En cuanto al órgano de compliance, deja claro que debe ser un órgano interno de la persona jurídica -eventualmente exigido por la Ley-, en línea con la necesidad de conocer la operativa de la organización y hallarse próximo a sus procesos de negocio, según también recomiendan los estándares más actuales de compliance. Aunque lo denomina "Oficial de cumplimiento", puede tratarse de un órgano unipersonal o colegiado, como igualmente admiten los textos internacionales. La Circular subraya la necesidad de que dicho órgano disfrute de independencia y esté dotado de autonomía. Cabe también destacar cómo la Fiscalía General del Estado aboga por un órgano relacional, esto es, capaz de coordinarse con otras funciones como las vinculadas con riesgos o control interno, factor clave de eficacia del modelo de compliance. Menos alentador es el régimen de responsabilidad personal que dibuja para el Compliance Officer, obviando una oportunidad histórica para respaldar el rol de esta figura tan necesaria.

Las pautas de valoración de eficacia de los modelos de compliance se resumen en una serie de puntos. No deben interpretarse como un salvoconducto automático de la responsabilidad penal; su objetivo es generar una cultura ética corporativa; las certificaciones de idoneidad son un elemento más de prueba, pero no acreditan indubitadamente su eficacia; la conducta de la dirección, en términos de compromiso y apoyo, es un elemento clave para trasladar la cultura de cumplimiento; sus niveles de exigencia deben ser elevados en materias que supongan un beneficio para la organización, en contraposición a aquellos casos donde el beneficio es puramente tangencial; la detección y denuncia del delito por la organización denota una cultura de cumplimiento que provoca la exención de su responsabilidad criminal; la comisión de un delito no denota necesariamente la ineficacia del modelo; debe valorarse el comportamiento de la organización en casos anteriores; y las medidas adoptadas por la organización con posterioridad a la comisión del delito también revelan el compromiso de sus dirigentes con el modelo de compliance.
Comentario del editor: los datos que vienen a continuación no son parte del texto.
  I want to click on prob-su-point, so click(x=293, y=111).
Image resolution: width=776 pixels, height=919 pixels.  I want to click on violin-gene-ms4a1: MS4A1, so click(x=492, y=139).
La Circular 1/2016 de Fiscalía General del Estado es un texto que recoge buenas prácticas en materia de compliance. Aunque no ha sido su voluntad detallar los requisitos de estos modelos, trata algunos aspectos de reconocida importancia internacional, como los códigos de conducta, los canales de denuncia, los procedimientos de diligencia debida en la selección del equipo directivo y personal en general, etc.

Es, por lo tanto, un documento de gran valor para comprender la necesidad y el alcance de los modelos de compliance hacia los que avanzan las organizaciones sensibilizadas con una gestión responsable.